# Osteen and the Reformation



## Theogenes (Oct 31, 2007)

On this Reformation Day let us consider how the darkness which was dispelled by the recovery of the Gospel of Jesus Christ has once again fallen thick upon the world. May God once again bring His blazing light in a new Reformation!

Here's how dark it is....
[video=youtube;di9-PebV634]http://www.youtube.com/watch?v=di9-PebV634[/video]


----------



## PuritanCovenanter (Oct 31, 2007)

This is so sad. The church is still battling this corruption.


----------



## Blueridge Believer (Oct 31, 2007)

All kinds of interesting videos at the site where this came from. A Little Leaven

A Museum of Idolatry


----------



## BobVigneault (Oct 31, 2007)

"Don't sit back passively, hey I'm just looking out for you own happiness when I say, "You do your part and God will do his. Sure we have our faults, but the good news is God loves us anyway."

"If you will simply obey his commands he will change things in your favor. God is keeping a record of every good deed that you have ever done. In your time of need because of your generosity God will move heaven and earth to make sure that you are taken care of."

---- From "Your Best Life Now"


This is the gospel of "Jesus loves you anyway".


----------



## Theogenes (Oct 31, 2007)

James,
Thanks for that link!
Jim


----------



## BobVigneault (Oct 31, 2007)

Speaking of the gospel of "Jesus loves you anyway" here is a news story about another pastor who preaches this 'gospel'. Oops, actually he'd be offended by the word 'preach'.



> *Church organizes support for Britney*
> The Associated Press
> 
> LEXINGTON, Ky. --
> ...


----------



## PuritanCovenanter (Oct 31, 2007)

> NO PREJUDICE, NO RACISM, NO RELIGION, JUST Jesus.



This use to be on a billboard by our house. My kids think this is one of the stupidest signs. Especially the No Religion part. Like Christianity isn't a world religion. 

Now the sign says.... LOVE Jesus but not the church?

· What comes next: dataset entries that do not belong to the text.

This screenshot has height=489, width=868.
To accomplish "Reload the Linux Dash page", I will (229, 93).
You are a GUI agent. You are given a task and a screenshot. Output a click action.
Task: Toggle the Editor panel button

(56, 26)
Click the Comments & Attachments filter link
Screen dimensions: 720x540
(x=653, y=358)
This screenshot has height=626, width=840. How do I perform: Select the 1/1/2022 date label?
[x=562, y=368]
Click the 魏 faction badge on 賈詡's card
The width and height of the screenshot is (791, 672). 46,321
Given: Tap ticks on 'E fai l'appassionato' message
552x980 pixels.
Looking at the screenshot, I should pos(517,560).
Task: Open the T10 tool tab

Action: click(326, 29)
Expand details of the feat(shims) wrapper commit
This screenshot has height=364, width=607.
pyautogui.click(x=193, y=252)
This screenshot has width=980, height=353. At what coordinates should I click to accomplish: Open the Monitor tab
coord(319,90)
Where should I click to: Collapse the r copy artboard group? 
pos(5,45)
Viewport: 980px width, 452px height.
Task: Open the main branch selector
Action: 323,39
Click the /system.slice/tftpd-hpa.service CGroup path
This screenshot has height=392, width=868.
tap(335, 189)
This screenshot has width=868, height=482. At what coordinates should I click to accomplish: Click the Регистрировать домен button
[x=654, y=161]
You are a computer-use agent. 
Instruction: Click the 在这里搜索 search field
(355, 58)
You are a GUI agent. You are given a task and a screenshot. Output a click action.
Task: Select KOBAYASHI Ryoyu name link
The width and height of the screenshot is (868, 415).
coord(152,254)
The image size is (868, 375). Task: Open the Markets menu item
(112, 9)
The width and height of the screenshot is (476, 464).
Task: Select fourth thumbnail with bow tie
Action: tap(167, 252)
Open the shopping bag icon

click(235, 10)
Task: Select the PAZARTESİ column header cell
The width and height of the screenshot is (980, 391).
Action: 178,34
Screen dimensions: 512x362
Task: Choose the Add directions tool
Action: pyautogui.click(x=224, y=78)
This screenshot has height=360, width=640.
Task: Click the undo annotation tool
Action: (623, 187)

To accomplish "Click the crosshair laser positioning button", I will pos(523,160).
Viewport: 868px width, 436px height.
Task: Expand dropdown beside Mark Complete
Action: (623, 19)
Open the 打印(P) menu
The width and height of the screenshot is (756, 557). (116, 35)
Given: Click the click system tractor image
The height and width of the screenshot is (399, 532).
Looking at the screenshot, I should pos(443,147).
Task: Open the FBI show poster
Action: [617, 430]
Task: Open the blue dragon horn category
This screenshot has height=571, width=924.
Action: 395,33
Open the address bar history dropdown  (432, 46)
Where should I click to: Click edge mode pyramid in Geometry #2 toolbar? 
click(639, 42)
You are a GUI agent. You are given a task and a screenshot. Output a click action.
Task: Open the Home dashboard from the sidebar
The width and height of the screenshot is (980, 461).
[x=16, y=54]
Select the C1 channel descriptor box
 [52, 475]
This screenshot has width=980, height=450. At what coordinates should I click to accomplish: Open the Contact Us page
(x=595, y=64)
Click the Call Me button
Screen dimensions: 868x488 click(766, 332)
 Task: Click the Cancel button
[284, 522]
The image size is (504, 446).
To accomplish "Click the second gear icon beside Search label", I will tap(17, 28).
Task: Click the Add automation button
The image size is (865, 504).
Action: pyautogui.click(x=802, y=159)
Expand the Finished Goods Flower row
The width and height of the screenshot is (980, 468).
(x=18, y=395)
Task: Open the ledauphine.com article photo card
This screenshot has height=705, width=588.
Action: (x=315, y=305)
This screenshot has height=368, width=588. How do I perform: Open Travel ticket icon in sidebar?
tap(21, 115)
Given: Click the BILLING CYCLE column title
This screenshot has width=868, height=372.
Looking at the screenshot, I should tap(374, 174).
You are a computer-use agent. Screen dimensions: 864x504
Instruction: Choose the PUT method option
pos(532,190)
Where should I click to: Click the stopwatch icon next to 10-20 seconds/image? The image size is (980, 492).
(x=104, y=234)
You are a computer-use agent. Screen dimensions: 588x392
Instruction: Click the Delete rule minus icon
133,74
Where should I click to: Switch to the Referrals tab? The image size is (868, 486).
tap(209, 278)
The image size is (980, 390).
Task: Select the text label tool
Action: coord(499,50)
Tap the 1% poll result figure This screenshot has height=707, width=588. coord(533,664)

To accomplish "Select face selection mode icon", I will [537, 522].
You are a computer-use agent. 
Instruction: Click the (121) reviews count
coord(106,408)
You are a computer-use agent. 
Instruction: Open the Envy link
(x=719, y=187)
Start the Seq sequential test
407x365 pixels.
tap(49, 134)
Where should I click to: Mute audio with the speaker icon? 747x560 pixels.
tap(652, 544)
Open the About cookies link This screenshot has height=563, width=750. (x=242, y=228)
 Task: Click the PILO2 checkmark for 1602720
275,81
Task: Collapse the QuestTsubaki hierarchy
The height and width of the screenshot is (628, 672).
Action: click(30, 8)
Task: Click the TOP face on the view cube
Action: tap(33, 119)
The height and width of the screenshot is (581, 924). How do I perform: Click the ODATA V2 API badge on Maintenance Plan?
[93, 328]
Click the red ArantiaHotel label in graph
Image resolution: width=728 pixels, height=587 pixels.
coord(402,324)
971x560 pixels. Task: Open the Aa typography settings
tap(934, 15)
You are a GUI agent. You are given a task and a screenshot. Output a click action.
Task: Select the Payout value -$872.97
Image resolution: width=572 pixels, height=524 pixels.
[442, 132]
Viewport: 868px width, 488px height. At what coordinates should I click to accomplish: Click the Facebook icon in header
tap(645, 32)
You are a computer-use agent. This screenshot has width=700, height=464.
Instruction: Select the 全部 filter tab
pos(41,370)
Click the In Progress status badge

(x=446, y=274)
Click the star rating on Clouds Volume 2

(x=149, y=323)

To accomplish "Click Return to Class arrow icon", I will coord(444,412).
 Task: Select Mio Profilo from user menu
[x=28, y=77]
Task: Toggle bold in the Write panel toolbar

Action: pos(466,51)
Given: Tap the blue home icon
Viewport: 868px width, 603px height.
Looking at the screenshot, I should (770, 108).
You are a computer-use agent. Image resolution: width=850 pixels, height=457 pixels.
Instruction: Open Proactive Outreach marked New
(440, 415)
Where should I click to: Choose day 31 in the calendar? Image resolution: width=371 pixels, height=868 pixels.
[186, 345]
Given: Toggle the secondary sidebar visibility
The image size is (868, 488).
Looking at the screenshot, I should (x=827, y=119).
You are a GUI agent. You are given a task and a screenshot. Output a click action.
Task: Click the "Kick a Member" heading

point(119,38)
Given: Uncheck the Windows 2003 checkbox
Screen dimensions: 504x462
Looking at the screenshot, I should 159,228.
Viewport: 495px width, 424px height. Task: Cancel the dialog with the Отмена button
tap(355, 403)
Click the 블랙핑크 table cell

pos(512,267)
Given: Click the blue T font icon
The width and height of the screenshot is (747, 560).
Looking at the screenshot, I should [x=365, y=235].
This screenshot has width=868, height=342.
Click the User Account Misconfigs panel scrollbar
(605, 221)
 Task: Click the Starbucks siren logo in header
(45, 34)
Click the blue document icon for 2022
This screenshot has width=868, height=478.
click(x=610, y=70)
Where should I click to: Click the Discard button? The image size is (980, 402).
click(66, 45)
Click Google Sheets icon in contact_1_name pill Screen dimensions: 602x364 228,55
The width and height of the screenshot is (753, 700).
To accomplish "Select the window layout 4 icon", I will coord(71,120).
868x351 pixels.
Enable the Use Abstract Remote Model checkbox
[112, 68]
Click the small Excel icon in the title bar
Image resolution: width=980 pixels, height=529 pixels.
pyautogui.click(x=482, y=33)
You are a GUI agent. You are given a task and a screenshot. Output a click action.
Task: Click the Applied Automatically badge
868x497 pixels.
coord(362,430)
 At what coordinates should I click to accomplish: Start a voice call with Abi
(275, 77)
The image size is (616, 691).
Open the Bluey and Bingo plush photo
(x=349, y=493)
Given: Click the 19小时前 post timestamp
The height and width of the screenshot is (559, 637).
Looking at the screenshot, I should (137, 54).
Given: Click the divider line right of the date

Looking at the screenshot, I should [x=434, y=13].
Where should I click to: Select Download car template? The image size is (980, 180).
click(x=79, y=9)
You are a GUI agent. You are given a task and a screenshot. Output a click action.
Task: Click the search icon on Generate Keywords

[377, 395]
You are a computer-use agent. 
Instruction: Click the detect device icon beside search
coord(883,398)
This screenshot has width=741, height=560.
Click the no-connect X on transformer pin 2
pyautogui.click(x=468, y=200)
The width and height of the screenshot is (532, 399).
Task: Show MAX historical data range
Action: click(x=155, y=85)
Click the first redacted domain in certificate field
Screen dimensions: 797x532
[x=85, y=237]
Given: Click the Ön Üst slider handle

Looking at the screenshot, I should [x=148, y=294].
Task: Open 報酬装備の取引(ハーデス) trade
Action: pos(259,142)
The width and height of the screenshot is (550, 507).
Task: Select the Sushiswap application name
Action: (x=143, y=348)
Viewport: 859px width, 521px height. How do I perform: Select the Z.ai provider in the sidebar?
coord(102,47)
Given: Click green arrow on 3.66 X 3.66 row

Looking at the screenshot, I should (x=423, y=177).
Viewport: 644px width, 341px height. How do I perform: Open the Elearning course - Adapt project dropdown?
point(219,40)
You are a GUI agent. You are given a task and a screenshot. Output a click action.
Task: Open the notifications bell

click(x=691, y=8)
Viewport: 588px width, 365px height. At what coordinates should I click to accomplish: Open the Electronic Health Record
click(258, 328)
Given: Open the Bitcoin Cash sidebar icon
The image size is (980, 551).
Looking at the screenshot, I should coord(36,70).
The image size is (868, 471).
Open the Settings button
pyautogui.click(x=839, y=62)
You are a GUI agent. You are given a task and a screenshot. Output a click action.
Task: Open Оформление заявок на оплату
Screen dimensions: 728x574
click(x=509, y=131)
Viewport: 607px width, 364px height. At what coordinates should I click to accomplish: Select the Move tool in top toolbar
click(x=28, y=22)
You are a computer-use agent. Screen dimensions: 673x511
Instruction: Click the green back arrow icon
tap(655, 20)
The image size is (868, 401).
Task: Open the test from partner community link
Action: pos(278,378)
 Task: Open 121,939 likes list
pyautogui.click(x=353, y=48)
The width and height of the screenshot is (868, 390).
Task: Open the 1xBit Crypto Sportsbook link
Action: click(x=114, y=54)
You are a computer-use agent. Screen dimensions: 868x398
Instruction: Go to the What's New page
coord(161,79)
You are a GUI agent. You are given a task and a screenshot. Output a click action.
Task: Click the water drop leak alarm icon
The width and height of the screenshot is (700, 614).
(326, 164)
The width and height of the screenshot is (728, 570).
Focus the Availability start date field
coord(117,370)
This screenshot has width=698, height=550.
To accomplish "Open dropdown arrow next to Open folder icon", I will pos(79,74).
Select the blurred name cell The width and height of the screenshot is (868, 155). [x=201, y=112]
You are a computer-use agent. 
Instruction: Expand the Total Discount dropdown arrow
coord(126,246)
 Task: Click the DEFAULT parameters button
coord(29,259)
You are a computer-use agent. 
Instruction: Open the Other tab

What a messed up message. How can you love Jesus and hate his Church?


----------



## Wannabee (Oct 31, 2007)

Great clip! These guys should do the CC for all his sermons.


----------



## 2 Tim 4:2 (Oct 31, 2007)

While I support his argument against the misteachings of Joel, sin death and hell are no longer on the menu at this church, Osteen his use of John 8:44 was incorrect.


----------



## cih1355 (Oct 31, 2007)

He missed the point of why Jesus died on the cross. Jesus came to save His people from their sins. Jesus was punished in the place of the elect so that the elect would not be punished in hell. Jesus did not come so that you can have victory over poverty, sickness, and bad habits.


----------



## Davidius (Oct 31, 2007)

A congregation in my hometown has a billboard on the highway with the picture of a man looking serious and thoughtful with the words "For People Who Don't do Church."


----------



## Pergamum (Oct 31, 2007)

ok, ok, I know I am going to get heat for this:


Often the biggest obstacle to Christ IS His Church.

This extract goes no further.